Before the LP took place, the doctor explained the immediate risks of the procedure, but nothing about afterwards. He asked if she would mind if a junior doctor did the procedure. My wife trying to be helpful and not understanding the possible terrible after effects if not done properly, agreed to this. The junior doctor struggled with the procedure and appeared to be fumbling, the senior doctor had to take over, only then was it revealed that it was the junior doctor's first attempt! After the procedure my wife was instructed to lay flat for 2-4 hours to avoid a post lumbar puncture headache (PLPH). When she queried if she could get this headache at home, the doctor said "nothing that can't be treated with Paracetemol" - a PLPH is completely immobilising, a headache like no other.

My wife was discharged Sunday evening and only got as far as the car park before feeling unwell. Over the course of the night and into Monday she developed the headache and was confined to laying flat on her back on the sofa (whilst trying to look after our 2-year old while I was at work). She was re-admitted that evening. It was decided that a blood patch procedure would be done to stem the spinal fluid leak. However, this wasn't done until Tuesday afternoon. Following the procedure, she was placed on an old ward where out of the six patients there, three were very disruptive, not what is needed after you have been through what is quite a major procedure.

My wife was discharged on Wednesday afternoon feeling better. However, this gradually worsened as Thursday progressed. By Friday lunchtime, we were heading back to the hospital. Prior to going in, we tried to contact the AAU to avoid having to wait in A&E, however they were very unhelpful and we did have to go through A&E. After waiting for a hour or so in absolute agony, I had to find a nurse and request that my wife waited laid down on a bed. My wife was admitted to AAU as expected. The doctor who saw her that evening obviously didn't bother to read any notes as they was asking questions that my wife had already answered during the previous two visits.

The following morning, a consultant who finally showed some understanding that it had gone on too long, vowed to get it sorted and described what actions he would take, beginning with IV fluid. This was around 10am, however it then took 4. 5 hours for a nurse to come and spend the 15-20 minutes required to set it up. My wife in the intervening period was literally just lying in her bed doing nothing! At about 9: 30pm it was decided the she would be moved again on to the ward where she had previously had the unbearable experience with the disruptive patients. We do not know (and it has not been explained to her) if she will still have the same consultant who finally showed some compassion and understanding of her condition.

Over the course of the three visits so far, my view of Watford General Hospital is extremely poor! Waiting periods between anything happening in our experience has literally hours and hours; communication with my wife during these long periods has been very poor; communication between different members of staff treating my wife appeared non-existent as the same questions were asked every time a new person treated her and when I asked a nurse when the blood patch procedure would be done, she didn't have a clue who my wife was and what she was in for. Apart from the most recent consultant, the doctors and nurses didn't seem to appreciate the extent to which my wife was suffering. The ward my wife stayed on was dated and depressing. Many of the nurses didn't seem so know anything about my wife's situation and finally the car parking charges to visit my wife are extortionate!

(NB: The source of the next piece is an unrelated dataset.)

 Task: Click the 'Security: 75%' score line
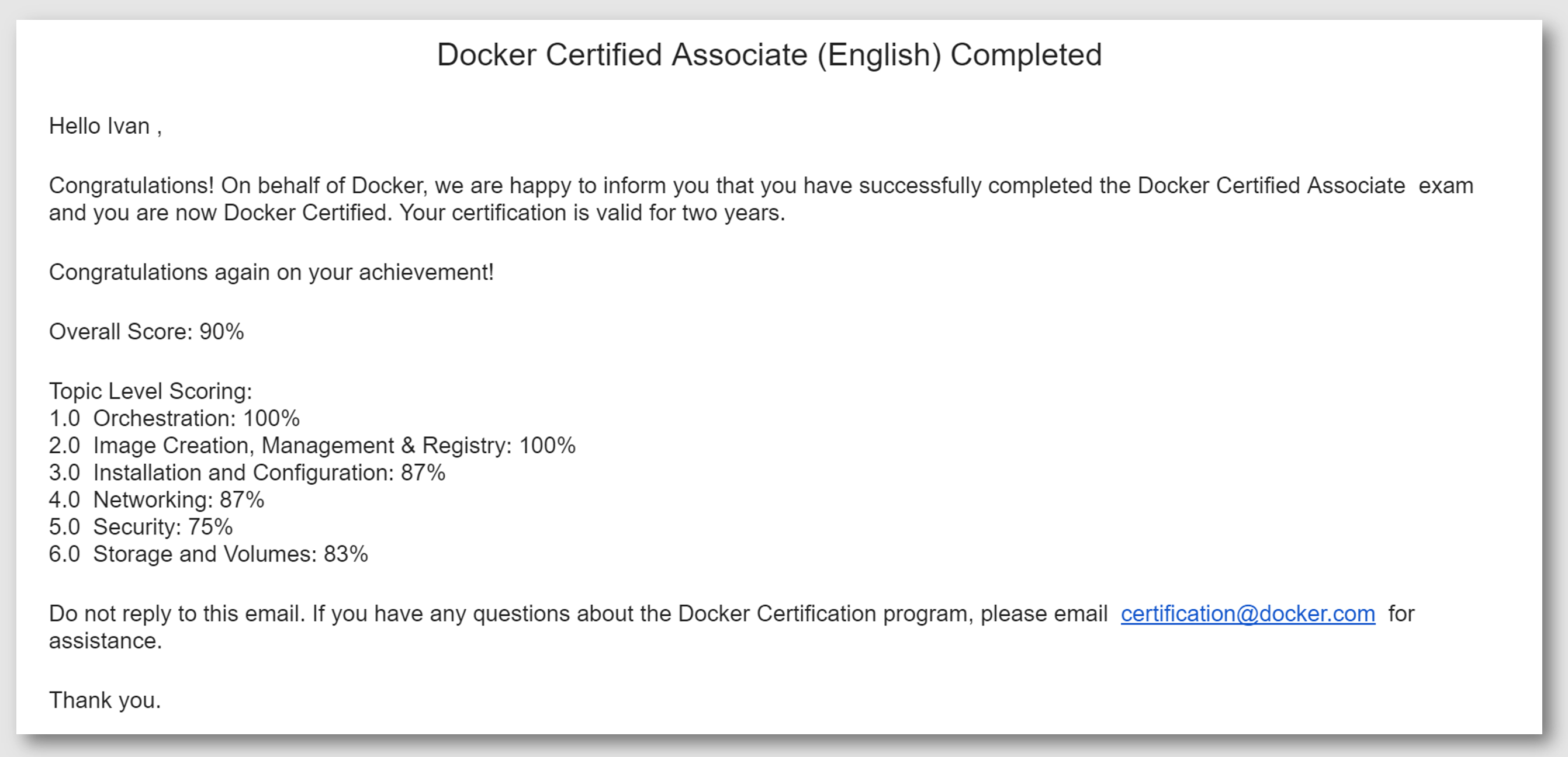coord(162,527)
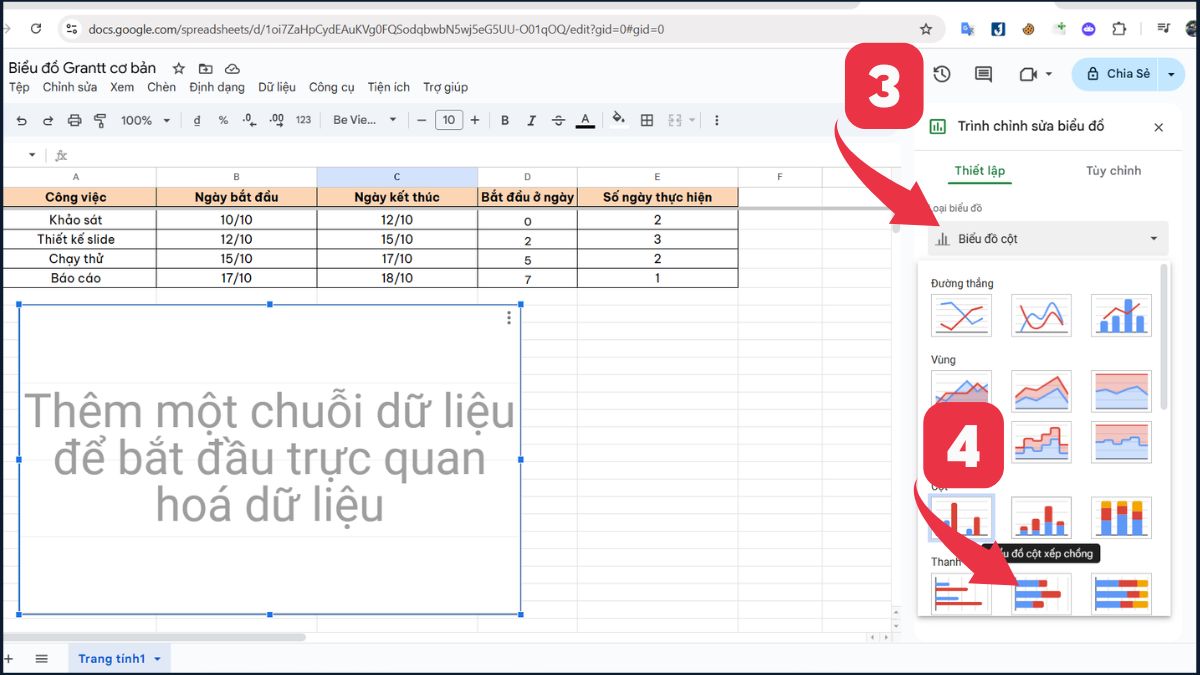Select the paint format tool

[100, 120]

As a result of the LP and due to the doctor not explaining the potential severity of a PLPH to my wife (which would have prevented her agreeing to it) two further visits back to the hospital were required. As well as the physical and emotional distress, this has hit us in the pocket to the tune of around £300 so far, this is because my wife has lost two days of work and also we have had to pay hospital parking charges etc.

All in all, a downright awful experience which is still not over.